In the records below, find the line containing "Viewport: 247px width, 147px height." and print it and every line after it exactly, through the end. Skip pictures.

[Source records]
• • • • •

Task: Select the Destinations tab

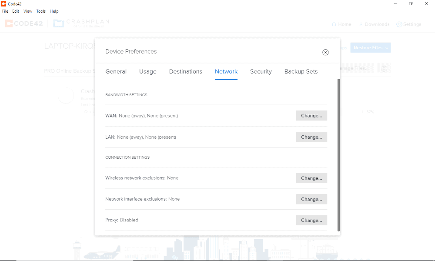Action: point(186,71)

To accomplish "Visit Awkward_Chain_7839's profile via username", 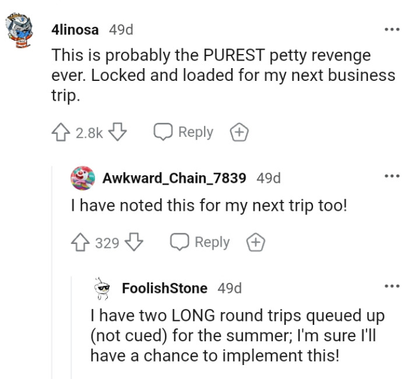I will pyautogui.click(x=174, y=178).
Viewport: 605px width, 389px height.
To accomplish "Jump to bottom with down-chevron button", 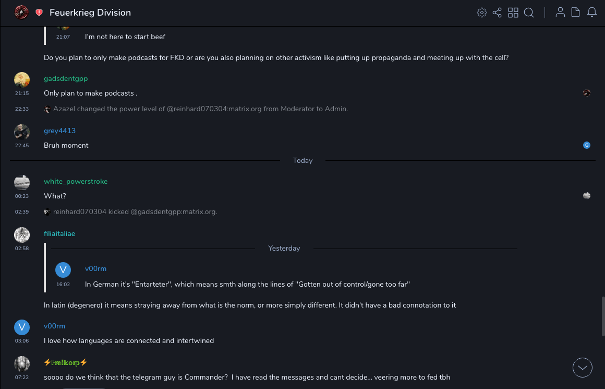I will click(583, 368).
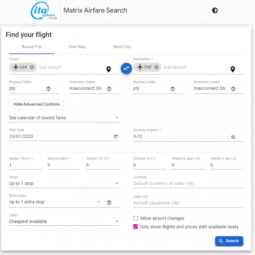Show help for origin Routing Codes
Image resolution: width=255 pixels, height=255 pixels.
coord(48,89)
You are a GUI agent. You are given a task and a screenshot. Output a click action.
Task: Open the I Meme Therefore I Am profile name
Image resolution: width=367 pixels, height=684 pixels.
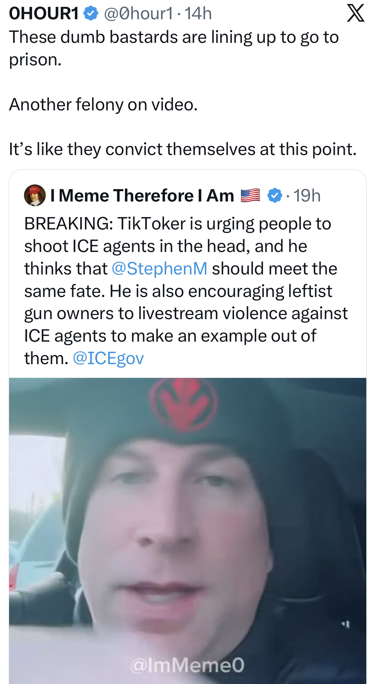(x=142, y=196)
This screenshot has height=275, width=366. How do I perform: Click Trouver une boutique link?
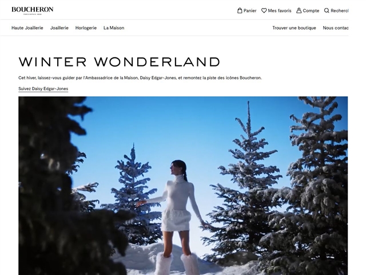(x=294, y=28)
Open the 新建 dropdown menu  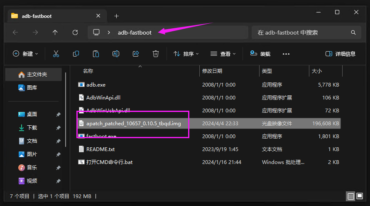[x=25, y=54]
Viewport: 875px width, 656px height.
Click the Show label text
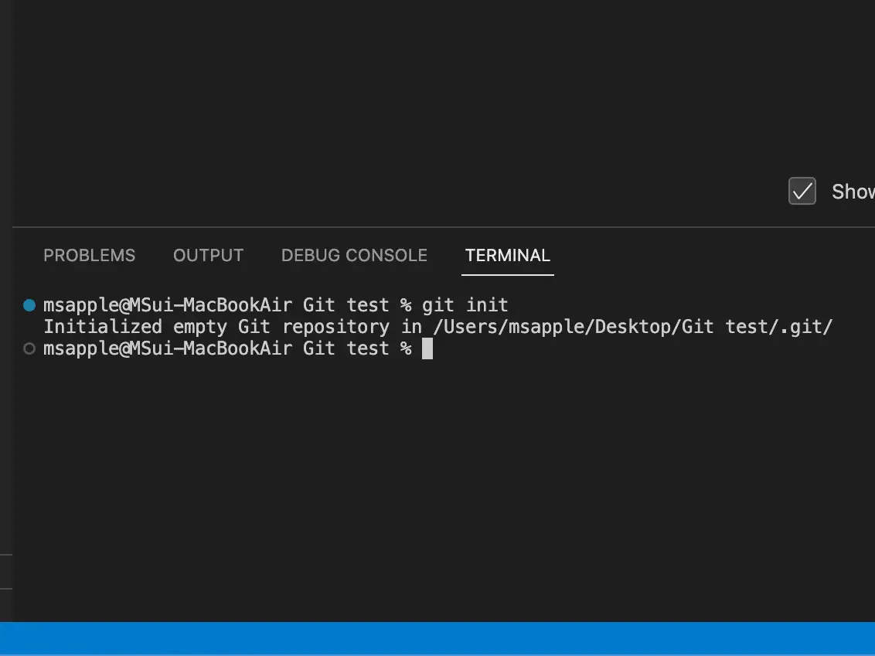853,191
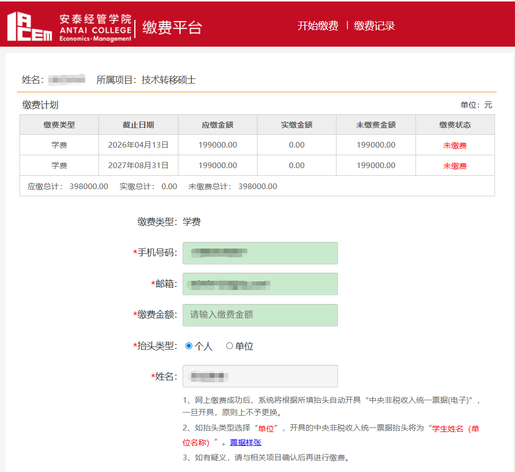Screen dimensions: 515x472
Task: Click the 姓名 invoice name field
Action: click(260, 376)
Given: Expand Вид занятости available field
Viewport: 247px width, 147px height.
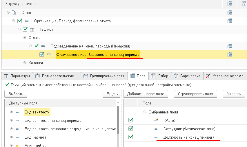Looking at the screenshot, I should [x=11, y=112].
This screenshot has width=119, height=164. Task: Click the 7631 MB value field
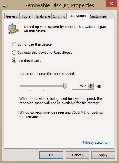tap(80, 86)
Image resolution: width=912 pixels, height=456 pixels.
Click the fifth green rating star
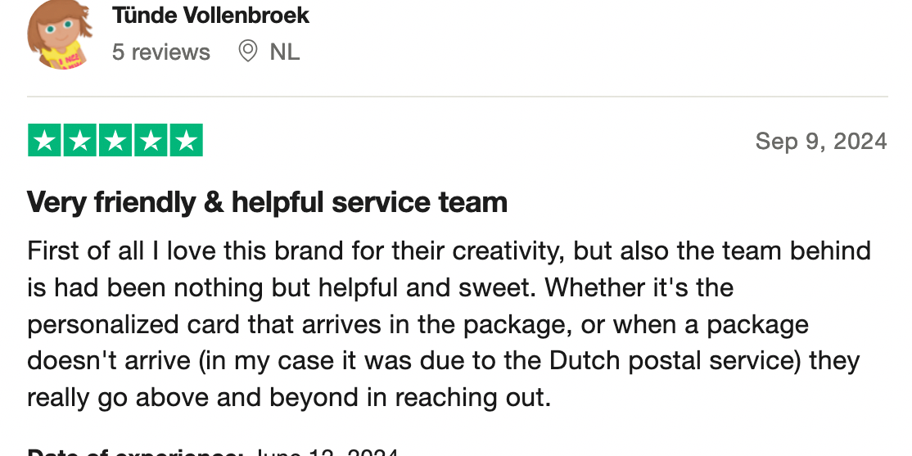[x=186, y=141]
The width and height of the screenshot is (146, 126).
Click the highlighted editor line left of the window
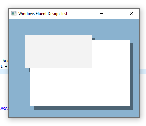click(x=4, y=72)
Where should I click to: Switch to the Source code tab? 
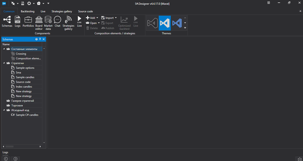[85, 11]
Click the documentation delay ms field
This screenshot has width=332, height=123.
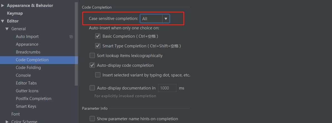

• • • • •

*Solution for this task*:
Viewport: 247px width, 147px height.
Looking at the screenshot, I should [x=11, y=112].
This screenshot has width=119, height=164. Task: Click the 7631 MB value field
tap(80, 86)
Image resolution: width=912 pixels, height=456 pixels.
Click the fifth green rating star
[x=186, y=141]
The width and height of the screenshot is (146, 126).
Click the highlighted editor line left of the window
click(x=4, y=72)
Where should I click to: Switch to the Source code tab? 
[85, 11]
Click the documentation delay ms field
This screenshot has width=332, height=123.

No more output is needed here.